Hendrik van Rooyen wrote:

Terry Reedy:

Which essentially is the bytearray type of 3.0.

How does it differ from plain old array.array(b,”The quick brown fox”)?

The typecode must be quoted as 'b'.
In 3.0, strings become unicode, so an added b prefix is needed.
>>> import array
>>> a = array.array('b', b'fox')
>>> b=bytearray(b'fox')

As to your question: the underlying implementation of bytearrays is based on that of array('b')s. Bytearrays are built in so no import is needed.
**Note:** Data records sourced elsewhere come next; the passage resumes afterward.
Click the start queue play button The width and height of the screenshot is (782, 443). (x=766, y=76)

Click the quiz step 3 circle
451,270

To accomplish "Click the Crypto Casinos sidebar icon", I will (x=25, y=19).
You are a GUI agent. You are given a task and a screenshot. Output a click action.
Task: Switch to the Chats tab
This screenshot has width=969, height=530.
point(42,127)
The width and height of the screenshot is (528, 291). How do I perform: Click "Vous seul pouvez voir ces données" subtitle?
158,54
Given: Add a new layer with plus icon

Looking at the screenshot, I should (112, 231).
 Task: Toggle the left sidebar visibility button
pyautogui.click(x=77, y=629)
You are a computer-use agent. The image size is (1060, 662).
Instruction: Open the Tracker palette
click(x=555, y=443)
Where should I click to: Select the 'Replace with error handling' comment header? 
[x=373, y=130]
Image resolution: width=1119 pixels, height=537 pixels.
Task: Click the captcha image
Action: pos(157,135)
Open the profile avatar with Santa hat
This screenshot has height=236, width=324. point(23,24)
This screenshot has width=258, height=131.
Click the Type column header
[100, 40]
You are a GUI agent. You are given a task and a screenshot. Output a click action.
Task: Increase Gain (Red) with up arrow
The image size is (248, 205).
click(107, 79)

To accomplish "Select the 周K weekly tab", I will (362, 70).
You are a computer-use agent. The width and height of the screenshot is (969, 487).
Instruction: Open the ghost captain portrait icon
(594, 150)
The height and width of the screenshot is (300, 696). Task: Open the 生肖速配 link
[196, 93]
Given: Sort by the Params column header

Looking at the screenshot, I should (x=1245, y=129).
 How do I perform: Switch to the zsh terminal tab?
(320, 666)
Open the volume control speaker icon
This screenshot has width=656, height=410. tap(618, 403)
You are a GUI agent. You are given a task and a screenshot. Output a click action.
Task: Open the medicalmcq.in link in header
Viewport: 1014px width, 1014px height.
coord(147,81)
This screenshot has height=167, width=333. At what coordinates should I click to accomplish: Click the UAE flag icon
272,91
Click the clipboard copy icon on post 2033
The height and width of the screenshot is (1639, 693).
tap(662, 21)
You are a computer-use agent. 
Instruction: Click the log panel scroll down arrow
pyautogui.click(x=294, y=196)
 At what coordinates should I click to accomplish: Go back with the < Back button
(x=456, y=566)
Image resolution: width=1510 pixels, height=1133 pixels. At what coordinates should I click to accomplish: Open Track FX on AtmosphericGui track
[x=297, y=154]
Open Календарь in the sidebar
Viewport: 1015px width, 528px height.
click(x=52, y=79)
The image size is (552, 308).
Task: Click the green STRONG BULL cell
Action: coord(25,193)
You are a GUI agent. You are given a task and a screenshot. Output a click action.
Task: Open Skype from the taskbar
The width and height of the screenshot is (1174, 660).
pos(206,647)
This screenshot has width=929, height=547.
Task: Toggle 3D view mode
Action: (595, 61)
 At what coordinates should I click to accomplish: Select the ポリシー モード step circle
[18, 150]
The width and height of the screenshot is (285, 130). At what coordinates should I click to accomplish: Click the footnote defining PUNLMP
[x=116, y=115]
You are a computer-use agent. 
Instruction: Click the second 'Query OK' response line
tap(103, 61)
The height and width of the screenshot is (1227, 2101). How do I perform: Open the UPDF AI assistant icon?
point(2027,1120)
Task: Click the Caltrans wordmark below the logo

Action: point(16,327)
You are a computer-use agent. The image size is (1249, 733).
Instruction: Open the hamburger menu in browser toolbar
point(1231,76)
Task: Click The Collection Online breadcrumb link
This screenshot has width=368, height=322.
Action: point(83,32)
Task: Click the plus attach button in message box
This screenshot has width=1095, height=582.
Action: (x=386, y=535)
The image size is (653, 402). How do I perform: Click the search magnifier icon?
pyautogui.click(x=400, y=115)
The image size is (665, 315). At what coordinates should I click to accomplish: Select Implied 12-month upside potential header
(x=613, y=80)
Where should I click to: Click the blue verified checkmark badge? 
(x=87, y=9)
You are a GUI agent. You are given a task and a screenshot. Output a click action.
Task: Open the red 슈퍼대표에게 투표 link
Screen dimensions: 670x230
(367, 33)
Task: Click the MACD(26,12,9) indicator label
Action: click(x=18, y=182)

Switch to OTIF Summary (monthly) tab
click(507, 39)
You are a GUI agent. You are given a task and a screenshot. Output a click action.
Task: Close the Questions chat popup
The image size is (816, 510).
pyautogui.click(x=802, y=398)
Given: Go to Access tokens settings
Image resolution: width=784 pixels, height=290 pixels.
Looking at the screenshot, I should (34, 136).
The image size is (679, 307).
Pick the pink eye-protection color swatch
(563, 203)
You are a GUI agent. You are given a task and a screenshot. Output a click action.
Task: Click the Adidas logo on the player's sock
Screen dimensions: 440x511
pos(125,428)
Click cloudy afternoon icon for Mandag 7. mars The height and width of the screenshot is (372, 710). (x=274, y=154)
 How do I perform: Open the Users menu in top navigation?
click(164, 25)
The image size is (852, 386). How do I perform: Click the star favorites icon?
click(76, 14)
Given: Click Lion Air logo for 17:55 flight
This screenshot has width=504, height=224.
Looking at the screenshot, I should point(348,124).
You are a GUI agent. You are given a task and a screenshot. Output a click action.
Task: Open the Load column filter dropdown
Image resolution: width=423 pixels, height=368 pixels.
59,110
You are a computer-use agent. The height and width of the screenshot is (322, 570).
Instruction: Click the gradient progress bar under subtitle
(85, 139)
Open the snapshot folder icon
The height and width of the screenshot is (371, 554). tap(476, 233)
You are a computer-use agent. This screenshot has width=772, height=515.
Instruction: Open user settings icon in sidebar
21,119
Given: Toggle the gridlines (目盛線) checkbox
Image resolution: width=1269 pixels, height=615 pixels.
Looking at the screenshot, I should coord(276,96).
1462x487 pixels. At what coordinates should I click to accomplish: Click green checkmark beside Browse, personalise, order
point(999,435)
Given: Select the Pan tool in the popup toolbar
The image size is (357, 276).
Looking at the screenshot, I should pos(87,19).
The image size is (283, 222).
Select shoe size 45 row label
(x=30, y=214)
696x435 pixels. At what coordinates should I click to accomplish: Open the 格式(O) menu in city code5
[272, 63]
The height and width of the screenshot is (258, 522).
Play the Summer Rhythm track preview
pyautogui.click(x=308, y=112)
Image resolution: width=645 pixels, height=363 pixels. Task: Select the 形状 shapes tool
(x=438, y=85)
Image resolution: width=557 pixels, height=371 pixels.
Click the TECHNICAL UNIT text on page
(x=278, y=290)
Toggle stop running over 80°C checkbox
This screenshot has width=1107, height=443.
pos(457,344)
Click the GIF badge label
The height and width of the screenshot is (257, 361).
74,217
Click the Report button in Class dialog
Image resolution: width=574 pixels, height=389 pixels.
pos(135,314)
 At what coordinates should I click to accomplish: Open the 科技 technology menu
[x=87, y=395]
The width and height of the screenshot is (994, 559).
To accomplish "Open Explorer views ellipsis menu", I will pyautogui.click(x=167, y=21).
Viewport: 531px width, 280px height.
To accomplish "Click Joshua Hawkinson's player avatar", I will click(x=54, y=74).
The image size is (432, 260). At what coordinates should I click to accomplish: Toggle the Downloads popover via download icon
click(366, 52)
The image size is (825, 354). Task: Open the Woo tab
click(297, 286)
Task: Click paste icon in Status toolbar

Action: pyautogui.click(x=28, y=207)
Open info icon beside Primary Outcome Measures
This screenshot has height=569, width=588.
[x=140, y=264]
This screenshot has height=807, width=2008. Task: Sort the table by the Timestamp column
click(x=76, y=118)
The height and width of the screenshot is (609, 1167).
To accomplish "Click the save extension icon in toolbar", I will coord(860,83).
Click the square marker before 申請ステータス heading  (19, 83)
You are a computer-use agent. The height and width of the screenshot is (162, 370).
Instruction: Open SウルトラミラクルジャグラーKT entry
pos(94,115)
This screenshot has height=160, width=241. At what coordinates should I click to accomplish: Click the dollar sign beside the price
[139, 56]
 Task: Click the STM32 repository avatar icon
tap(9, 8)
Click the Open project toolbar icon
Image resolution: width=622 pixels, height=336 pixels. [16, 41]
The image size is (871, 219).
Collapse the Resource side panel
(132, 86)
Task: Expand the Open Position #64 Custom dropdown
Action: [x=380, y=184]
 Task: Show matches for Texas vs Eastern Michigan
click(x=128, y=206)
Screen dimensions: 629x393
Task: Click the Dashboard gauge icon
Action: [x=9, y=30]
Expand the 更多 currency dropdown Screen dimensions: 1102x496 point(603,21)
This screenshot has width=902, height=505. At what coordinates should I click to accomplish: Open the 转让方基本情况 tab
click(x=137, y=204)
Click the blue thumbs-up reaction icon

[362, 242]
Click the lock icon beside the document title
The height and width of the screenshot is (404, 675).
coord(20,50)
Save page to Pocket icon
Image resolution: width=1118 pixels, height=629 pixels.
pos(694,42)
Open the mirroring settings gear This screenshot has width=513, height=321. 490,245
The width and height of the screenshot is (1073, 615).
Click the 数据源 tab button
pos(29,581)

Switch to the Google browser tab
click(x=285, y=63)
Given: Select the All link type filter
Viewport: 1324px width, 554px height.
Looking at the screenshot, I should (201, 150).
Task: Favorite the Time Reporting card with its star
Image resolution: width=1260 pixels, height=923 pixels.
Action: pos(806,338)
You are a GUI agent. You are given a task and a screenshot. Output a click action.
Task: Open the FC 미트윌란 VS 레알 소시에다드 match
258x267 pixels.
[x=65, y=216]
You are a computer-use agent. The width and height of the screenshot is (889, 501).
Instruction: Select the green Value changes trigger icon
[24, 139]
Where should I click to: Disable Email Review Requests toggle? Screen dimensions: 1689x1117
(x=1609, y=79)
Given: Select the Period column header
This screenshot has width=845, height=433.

Dir() shows that both have all sequence methods, but arrays also have list methods, while bytearrays also have string/bytes methods.

They have different representations
>>> a
array('b', [102, 111, 120])
>>> b
bytearray(b'fox')

Bytearrays, like lists/arrays, have the __setitem__ method needed to make them mutable via indexing.

>>> a[0]=ord(b'b')
>>> b[0]=ord(b'b')
>>> a
array('b', [98, 111, 120])
>>> b
bytearray(b'box')

Arrays can extend bytearrays but not vice versa.  This may be a glitch.

>>> c = a + b
Traceback (most recent call last):
  File "<pyshell#24>", line 1, in <module>
    c = a + b
TypeError: can only append array (not "bytearray") to array
>>> c = b + a
>>> c
bytearray(b'boxbox')

Either can initialize the other

>>> d = array.array('b',c)
>>> d
array('b', [98, 111, 120, 98, 111, 120])
>>> c=bytearray(d)
>>> c
bytearray(b'boxbox')

So if one does more that the common mutable sequence operations, there is a basis for choosing one or the other.